鉄には、動物性食品(豚・鶏などのレバー、肉類、まぐろ・かつおなどの魚類)に含まれる「ヘム鉄」と、植物性食品(ほうれん草、切り干し大根など)に含まれる「非ヘム鉄」があります。ヘム鉄は非ヘム鉄に比べて、腸での吸収がよいという特性があるので、まずはヘム鉄を十分に摂りましょう。
しかし、ヘム鉄の食材ばかりでは栄養バランスが悪くなるので要注意。非ヘム鉄は動物性たんぱく質と一緒に摂ると吸収力がアップするので肉類、卵、牛乳などを非ヘム鉄に組み合わせて料理するとよいでしょう。たとえば、小松菜と豚肉の炒め物やほうれん草と牛乳を組み合わせたグラタンなどです。

鉄吸収を助けるビタミンC

鉄を含む食品はビタミンCと一緒に摂ると、鉄が吸収されやすくなります。

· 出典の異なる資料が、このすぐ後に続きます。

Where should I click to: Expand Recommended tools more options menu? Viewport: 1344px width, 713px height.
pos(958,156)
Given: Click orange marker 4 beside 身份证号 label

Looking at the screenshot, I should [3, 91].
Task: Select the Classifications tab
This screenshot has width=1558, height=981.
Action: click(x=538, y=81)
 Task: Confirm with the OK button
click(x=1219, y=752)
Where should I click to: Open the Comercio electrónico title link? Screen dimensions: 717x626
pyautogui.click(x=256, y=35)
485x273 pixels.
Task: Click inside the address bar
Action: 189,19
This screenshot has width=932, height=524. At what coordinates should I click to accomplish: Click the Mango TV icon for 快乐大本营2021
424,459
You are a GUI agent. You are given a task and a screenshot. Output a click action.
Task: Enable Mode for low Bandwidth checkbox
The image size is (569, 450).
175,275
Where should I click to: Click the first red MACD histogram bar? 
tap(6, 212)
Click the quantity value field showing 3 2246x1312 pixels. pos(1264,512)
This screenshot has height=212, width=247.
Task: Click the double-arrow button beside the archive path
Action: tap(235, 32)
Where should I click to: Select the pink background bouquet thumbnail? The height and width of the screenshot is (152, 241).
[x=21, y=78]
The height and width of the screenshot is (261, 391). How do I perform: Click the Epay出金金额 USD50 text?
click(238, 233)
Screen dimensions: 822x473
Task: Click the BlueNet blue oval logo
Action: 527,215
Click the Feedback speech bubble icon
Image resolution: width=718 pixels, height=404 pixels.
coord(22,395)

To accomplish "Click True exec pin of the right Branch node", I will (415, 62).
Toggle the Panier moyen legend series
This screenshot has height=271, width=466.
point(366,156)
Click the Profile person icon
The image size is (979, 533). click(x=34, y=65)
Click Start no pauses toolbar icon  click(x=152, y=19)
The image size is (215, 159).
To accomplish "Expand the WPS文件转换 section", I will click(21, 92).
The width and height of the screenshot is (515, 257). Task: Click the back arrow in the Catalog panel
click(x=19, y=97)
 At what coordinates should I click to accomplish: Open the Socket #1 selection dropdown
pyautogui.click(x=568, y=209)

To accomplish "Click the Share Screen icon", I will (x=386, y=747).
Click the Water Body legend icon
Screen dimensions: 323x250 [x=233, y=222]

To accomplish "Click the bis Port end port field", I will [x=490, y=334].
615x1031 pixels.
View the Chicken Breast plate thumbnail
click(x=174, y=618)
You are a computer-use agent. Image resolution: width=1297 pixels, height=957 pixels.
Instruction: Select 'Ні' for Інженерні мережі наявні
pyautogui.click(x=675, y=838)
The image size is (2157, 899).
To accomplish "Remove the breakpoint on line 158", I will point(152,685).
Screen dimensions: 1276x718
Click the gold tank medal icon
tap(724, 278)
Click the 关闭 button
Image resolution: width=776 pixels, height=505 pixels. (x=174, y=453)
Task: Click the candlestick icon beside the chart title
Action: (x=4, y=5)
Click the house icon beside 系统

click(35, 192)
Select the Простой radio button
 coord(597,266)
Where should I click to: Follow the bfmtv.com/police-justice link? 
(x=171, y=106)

レバニラ炒めなどのように野菜と肉やレバーを一緒に摂れるメニューや、肉料理にレモンを絞ったり、食後に果物を食べるなど、ビタミンCを摂る工夫をしましょう。
ビタミンCそのものにも造血作用がありますが、その他銅、赤血球を作るもとになるたんぱく質など、まんべんなく摂りましょう。

酸味と辛味で鉄吸収アップ

胃から分泌される「胃酸」によっても鉄は吸収されやすくなります。酸味や辛味で胃の粘膜を刺激すれば、胃酸の分泌が促進されて鉄の吸収率がアップします。レモン、梅干し、酢などの酸味、赤唐辛子、辛子、わさびなどの辛味を料理の味付けに加えましょう。
また、調理に使うフライパンはテフロン加工のものではなく、鉄製を選ぶと鉄摂取に効果的です。食後の飲み物も注意が必要です。コーヒー、紅茶、緑茶などに含まれるタンニンは、鉄の吸収を妨げます。タンニンの少ないほうじ茶がお勧めです。

食事の工夫で貧血は防げるのね。